ASSIGNED TASK
The answer should contain all of the data, retyped without any alteration.
PROVIDED INFORMATION START
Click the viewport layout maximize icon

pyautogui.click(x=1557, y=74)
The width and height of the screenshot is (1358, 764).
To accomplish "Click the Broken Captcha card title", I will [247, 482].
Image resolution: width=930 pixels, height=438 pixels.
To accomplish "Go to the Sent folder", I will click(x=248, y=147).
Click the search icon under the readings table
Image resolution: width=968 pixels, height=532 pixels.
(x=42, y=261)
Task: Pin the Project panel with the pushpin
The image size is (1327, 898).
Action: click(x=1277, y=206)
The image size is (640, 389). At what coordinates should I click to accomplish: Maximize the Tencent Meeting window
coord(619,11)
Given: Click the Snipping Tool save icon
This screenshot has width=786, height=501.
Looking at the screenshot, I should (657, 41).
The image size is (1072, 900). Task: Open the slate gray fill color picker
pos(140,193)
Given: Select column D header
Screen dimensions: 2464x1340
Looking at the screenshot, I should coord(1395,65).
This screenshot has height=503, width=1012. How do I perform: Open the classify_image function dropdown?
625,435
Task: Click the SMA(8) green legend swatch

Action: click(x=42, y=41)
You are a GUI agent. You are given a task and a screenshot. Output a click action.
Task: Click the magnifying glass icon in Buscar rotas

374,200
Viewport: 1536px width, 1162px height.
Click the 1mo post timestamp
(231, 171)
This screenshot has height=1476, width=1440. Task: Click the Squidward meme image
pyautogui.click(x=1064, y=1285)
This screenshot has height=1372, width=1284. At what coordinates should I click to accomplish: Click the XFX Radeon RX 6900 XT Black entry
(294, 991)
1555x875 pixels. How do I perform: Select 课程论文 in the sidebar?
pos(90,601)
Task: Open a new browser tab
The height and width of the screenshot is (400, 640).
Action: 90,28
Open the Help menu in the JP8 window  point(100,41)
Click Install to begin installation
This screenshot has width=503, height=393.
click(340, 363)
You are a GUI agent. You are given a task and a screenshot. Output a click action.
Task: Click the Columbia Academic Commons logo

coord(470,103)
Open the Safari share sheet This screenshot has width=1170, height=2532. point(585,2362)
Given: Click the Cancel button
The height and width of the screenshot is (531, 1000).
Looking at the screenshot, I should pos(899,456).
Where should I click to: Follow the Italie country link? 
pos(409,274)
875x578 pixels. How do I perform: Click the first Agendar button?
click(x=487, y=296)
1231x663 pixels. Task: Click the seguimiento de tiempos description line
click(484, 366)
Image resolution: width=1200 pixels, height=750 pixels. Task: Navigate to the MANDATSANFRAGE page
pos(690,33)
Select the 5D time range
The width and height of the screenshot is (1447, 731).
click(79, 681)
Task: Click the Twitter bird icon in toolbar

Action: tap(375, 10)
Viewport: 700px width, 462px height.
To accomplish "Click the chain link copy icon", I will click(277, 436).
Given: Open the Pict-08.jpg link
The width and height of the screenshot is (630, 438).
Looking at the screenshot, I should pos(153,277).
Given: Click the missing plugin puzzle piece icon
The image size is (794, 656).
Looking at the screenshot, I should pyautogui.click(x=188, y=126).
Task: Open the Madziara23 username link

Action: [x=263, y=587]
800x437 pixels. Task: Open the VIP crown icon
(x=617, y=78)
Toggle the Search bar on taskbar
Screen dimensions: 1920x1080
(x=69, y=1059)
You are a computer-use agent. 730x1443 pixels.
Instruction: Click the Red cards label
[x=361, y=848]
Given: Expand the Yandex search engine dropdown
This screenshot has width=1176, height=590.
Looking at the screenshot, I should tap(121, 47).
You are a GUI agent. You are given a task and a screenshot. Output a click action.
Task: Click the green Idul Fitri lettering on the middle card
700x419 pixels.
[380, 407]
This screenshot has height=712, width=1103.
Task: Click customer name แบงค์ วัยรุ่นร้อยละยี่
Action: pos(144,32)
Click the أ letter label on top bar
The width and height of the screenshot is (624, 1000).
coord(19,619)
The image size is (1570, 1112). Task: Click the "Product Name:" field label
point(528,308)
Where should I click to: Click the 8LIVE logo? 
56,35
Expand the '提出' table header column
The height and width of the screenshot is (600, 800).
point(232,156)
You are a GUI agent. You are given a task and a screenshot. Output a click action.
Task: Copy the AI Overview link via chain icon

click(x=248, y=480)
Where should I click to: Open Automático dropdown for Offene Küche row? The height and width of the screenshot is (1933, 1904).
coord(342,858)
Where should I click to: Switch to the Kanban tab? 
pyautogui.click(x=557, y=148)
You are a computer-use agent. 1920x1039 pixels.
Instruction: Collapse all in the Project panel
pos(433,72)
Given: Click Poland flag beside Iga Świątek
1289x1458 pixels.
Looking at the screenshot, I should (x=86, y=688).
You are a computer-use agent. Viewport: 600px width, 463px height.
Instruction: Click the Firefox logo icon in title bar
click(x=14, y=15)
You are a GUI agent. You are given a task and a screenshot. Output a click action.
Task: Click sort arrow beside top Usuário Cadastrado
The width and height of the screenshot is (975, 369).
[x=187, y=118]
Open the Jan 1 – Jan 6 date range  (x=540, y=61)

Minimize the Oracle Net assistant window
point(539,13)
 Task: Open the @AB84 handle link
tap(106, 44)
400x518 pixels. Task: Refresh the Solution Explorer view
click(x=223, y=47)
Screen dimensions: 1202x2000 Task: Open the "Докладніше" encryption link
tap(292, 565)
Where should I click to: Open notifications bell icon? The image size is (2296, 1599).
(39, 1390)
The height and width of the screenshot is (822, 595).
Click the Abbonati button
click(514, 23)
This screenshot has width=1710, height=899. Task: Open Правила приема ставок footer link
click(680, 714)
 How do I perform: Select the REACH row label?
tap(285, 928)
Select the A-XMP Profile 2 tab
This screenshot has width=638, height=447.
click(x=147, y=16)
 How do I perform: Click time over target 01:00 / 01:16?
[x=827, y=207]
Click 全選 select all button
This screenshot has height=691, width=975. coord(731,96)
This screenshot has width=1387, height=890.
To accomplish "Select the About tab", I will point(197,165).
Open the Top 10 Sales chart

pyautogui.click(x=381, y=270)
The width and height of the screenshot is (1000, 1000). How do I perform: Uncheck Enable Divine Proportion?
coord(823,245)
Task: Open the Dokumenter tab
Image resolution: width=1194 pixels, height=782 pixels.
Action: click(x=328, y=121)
PROVIDED INFORMATION END
FINISHED EXERCISE
Click the viewport layout maximize icon

pyautogui.click(x=1557, y=74)
The width and height of the screenshot is (1358, 764).
To accomplish "Click the Broken Captcha card title", I will [247, 482].
Image resolution: width=930 pixels, height=438 pixels.
To accomplish "Go to the Sent folder", I will click(x=248, y=147).
Click the search icon under the readings table
Image resolution: width=968 pixels, height=532 pixels.
(x=42, y=261)
Task: Pin the Project panel with the pushpin
The image size is (1327, 898).
Action: click(x=1277, y=206)
The image size is (640, 389). At what coordinates should I click to accomplish: Maximize the Tencent Meeting window
coord(619,11)
Given: Click the Snipping Tool save icon
This screenshot has width=786, height=501.
Looking at the screenshot, I should (657, 41).
The image size is (1072, 900). Task: Open the slate gray fill color picker
pos(140,193)
Given: Select column D header
Screen dimensions: 2464x1340
Looking at the screenshot, I should coord(1395,65).
This screenshot has height=503, width=1012. How do I perform: Open the classify_image function dropdown?
625,435
Task: Click the SMA(8) green legend swatch

Action: click(x=42, y=41)
You are a GUI agent. You are given a task and a screenshot. Output a click action.
Task: Click the magnifying glass icon in Buscar rotas

374,200
Viewport: 1536px width, 1162px height.
Click the 1mo post timestamp
(231, 171)
This screenshot has height=1476, width=1440. Task: Click the Squidward meme image
pyautogui.click(x=1064, y=1285)
This screenshot has height=1372, width=1284. At what coordinates should I click to accomplish: Click the XFX Radeon RX 6900 XT Black entry
(294, 991)
1555x875 pixels. How do I perform: Select 课程论文 in the sidebar?
pos(90,601)
Task: Open a new browser tab
The height and width of the screenshot is (400, 640).
Action: 90,28
Open the Help menu in the JP8 window  point(100,41)
Click Install to begin installation
This screenshot has width=503, height=393.
click(340, 363)
You are a GUI agent. You are given a task and a screenshot. Output a click action.
Task: Click the Columbia Academic Commons logo

coord(470,103)
Open the Safari share sheet This screenshot has width=1170, height=2532. point(585,2362)
Given: Click the Cancel button
The height and width of the screenshot is (531, 1000).
Looking at the screenshot, I should pos(899,456).
Where should I click to: Follow the Italie country link? 
pos(409,274)
875x578 pixels. How do I perform: Click the first Agendar button?
click(x=487, y=296)
1231x663 pixels. Task: Click the seguimiento de tiempos description line
click(484, 366)
Image resolution: width=1200 pixels, height=750 pixels. Task: Navigate to the MANDATSANFRAGE page
pos(690,33)
Select the 5D time range
The width and height of the screenshot is (1447, 731).
click(79, 681)
Task: Click the Twitter bird icon in toolbar

Action: tap(375, 10)
Viewport: 700px width, 462px height.
To accomplish "Click the chain link copy icon", I will click(277, 436).
Given: Open the Pict-08.jpg link
The width and height of the screenshot is (630, 438).
Looking at the screenshot, I should pos(153,277).
Given: Click the missing plugin puzzle piece icon
The image size is (794, 656).
Looking at the screenshot, I should pyautogui.click(x=188, y=126).
Task: Open the Madziara23 username link

Action: [x=263, y=587]
800x437 pixels. Task: Open the VIP crown icon
(x=617, y=78)
Toggle the Search bar on taskbar
Screen dimensions: 1920x1080
(x=69, y=1059)
You are a computer-use agent. 730x1443 pixels.
Instruction: Click the Red cards label
[x=361, y=848]
Given: Expand the Yandex search engine dropdown
This screenshot has width=1176, height=590.
Looking at the screenshot, I should tap(121, 47).
You are a GUI agent. You are given a task and a screenshot. Output a click action.
Task: Click the green Idul Fitri lettering on the middle card
700x419 pixels.
[380, 407]
This screenshot has height=712, width=1103.
Task: Click customer name แบงค์ วัยรุ่นร้อยละยี่
Action: pos(144,32)
Click the أ letter label on top bar
The width and height of the screenshot is (624, 1000).
coord(19,619)
The image size is (1570, 1112). Task: Click the "Product Name:" field label
point(528,308)
Where should I click to: Click the 8LIVE logo? 
56,35
Expand the '提出' table header column
The height and width of the screenshot is (600, 800).
point(232,156)
You are a GUI agent. You are given a task and a screenshot. Output a click action.
Task: Copy the AI Overview link via chain icon

click(x=248, y=480)
Where should I click to: Open Automático dropdown for Offene Küche row? The height and width of the screenshot is (1933, 1904).
coord(342,858)
Where should I click to: Switch to the Kanban tab? 
pyautogui.click(x=557, y=148)
You are a computer-use agent. 1920x1039 pixels.
Instruction: Collapse all in the Project panel
pos(433,72)
Given: Click Poland flag beside Iga Świątek
1289x1458 pixels.
Looking at the screenshot, I should (x=86, y=688).
You are a computer-use agent. Viewport: 600px width, 463px height.
Instruction: Click the Firefox logo icon in title bar
click(x=14, y=15)
You are a GUI agent. You are given a task and a screenshot. Output a click action.
Task: Click sort arrow beside top Usuário Cadastrado
The width and height of the screenshot is (975, 369).
[x=187, y=118]
Open the Jan 1 – Jan 6 date range  (x=540, y=61)

Minimize the Oracle Net assistant window
point(539,13)
 Task: Open the @AB84 handle link
tap(106, 44)
400x518 pixels. Task: Refresh the Solution Explorer view
click(x=223, y=47)
Screen dimensions: 1202x2000 Task: Open the "Докладніше" encryption link
tap(292, 565)
Where should I click to: Open notifications bell icon? The image size is (2296, 1599).
(39, 1390)
The height and width of the screenshot is (822, 595).
Click the Abbonati button
click(514, 23)
This screenshot has width=1710, height=899. Task: Open Правила приема ставок footer link
click(680, 714)
 How do I perform: Select the REACH row label?
tap(285, 928)
Select the A-XMP Profile 2 tab
This screenshot has width=638, height=447.
click(x=147, y=16)
 How do I perform: Click time over target 01:00 / 01:16?
[x=827, y=207]
Click 全選 select all button
This screenshot has height=691, width=975. coord(731,96)
This screenshot has width=1387, height=890.
To accomplish "Select the About tab", I will point(197,165).
Open the Top 10 Sales chart

pyautogui.click(x=381, y=270)
The width and height of the screenshot is (1000, 1000). How do I perform: Uncheck Enable Divine Proportion?
coord(823,245)
Task: Open the Dokumenter tab
Image resolution: width=1194 pixels, height=782 pixels.
Action: click(x=328, y=121)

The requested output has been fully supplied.